#### RECORDS SHOWN
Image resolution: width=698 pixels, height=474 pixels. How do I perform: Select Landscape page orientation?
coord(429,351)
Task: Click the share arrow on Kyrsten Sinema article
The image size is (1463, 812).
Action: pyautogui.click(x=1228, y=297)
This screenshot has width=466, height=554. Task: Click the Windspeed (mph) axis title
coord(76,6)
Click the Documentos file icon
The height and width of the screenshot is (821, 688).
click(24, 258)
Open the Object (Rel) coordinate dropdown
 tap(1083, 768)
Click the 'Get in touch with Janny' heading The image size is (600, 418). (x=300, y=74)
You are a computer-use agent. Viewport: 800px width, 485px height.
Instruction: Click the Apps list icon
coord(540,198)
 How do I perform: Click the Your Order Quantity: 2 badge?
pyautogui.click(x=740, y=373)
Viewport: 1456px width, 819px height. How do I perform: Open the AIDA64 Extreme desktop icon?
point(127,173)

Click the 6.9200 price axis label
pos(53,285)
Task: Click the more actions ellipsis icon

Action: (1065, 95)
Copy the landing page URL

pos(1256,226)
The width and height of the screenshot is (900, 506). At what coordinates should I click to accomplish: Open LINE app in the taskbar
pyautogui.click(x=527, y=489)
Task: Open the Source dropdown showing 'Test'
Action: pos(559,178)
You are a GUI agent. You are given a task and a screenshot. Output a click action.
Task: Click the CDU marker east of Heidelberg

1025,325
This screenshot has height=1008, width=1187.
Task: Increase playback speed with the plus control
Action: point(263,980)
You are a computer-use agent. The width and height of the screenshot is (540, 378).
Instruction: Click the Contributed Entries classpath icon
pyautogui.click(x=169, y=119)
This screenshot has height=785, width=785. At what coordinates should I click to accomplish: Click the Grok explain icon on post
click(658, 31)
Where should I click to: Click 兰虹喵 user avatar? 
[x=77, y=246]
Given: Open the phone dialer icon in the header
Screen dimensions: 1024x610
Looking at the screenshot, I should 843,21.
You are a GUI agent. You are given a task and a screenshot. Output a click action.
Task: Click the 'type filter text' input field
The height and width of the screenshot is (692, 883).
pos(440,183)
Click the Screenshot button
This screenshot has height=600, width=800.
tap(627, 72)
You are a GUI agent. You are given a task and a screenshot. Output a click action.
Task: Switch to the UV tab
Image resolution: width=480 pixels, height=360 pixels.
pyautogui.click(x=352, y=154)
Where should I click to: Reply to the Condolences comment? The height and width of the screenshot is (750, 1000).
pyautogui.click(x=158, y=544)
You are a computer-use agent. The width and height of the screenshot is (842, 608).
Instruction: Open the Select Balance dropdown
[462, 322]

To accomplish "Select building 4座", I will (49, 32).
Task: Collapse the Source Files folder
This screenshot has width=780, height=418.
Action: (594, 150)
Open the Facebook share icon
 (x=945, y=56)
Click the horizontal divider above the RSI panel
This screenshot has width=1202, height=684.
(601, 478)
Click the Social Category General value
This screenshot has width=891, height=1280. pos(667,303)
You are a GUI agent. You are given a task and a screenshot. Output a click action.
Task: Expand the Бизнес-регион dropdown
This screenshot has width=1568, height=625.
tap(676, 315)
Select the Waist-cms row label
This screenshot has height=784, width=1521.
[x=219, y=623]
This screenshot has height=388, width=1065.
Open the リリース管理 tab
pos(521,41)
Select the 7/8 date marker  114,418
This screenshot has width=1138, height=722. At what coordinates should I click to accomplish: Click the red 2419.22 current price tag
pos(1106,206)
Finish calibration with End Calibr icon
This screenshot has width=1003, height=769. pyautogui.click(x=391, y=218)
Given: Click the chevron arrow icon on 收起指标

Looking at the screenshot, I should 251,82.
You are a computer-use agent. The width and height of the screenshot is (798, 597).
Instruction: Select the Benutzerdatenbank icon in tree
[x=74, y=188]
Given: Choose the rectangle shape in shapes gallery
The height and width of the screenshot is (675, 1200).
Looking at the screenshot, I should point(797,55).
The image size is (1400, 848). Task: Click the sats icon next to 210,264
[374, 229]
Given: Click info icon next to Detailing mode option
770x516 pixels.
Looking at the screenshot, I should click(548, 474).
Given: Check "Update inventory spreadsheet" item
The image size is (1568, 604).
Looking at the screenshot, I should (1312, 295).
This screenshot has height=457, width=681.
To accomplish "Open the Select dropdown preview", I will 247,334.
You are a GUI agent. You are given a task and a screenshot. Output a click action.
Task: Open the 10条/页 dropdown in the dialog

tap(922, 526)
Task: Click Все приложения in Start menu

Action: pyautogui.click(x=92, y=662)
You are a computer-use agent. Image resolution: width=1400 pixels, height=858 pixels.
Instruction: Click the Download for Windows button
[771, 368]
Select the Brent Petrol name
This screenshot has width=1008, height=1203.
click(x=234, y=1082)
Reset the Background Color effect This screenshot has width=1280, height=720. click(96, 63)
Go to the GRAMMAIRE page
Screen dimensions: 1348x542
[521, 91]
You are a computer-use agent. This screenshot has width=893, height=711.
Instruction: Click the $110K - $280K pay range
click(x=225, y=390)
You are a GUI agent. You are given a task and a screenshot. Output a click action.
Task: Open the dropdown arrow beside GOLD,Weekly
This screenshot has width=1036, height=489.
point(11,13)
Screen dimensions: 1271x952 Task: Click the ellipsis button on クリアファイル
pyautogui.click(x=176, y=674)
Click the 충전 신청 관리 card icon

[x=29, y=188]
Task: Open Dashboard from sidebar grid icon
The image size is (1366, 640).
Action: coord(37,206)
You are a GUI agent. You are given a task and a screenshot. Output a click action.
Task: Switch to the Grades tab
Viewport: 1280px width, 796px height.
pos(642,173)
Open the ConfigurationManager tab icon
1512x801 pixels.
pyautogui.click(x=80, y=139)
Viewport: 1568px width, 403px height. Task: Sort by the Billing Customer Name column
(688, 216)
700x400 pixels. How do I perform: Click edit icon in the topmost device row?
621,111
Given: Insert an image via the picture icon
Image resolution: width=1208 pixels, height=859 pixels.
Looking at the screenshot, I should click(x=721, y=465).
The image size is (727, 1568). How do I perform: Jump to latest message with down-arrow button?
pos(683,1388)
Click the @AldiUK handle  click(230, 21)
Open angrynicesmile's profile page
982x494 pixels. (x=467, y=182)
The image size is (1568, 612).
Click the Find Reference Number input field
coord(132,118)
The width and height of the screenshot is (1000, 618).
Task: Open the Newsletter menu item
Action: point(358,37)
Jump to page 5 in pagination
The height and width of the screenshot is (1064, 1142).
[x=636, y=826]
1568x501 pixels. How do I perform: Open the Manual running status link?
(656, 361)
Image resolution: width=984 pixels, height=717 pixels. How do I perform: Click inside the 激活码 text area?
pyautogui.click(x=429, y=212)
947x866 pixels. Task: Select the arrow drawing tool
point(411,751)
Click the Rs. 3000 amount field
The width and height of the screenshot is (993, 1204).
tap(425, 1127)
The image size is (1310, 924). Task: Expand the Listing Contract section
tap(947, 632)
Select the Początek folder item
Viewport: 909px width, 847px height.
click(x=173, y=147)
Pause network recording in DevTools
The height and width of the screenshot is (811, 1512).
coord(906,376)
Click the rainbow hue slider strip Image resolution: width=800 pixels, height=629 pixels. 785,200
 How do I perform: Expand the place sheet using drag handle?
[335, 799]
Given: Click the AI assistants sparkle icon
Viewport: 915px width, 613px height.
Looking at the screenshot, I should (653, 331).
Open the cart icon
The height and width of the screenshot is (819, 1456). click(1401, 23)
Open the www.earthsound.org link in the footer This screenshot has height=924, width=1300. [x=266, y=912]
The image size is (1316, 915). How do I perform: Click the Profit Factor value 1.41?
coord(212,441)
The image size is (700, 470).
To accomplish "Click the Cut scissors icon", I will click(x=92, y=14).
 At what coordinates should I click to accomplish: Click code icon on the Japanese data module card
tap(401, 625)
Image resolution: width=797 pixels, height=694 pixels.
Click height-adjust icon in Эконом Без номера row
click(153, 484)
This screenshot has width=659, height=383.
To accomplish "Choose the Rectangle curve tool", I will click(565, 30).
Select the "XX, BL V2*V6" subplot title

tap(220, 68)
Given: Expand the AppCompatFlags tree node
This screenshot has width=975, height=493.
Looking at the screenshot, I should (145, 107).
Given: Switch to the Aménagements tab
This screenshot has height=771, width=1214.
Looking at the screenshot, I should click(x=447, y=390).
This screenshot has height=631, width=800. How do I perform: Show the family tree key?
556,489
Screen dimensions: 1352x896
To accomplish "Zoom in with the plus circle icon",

#### WHAT YOU HAVE TO DO
The task calls for all lines in the entries that hold "Switch".

#### WRITTEN RESPONSE
Task: Switch to the UV tab
Task: Switch to the Grades tab
Given: Switch to the Aménagements tab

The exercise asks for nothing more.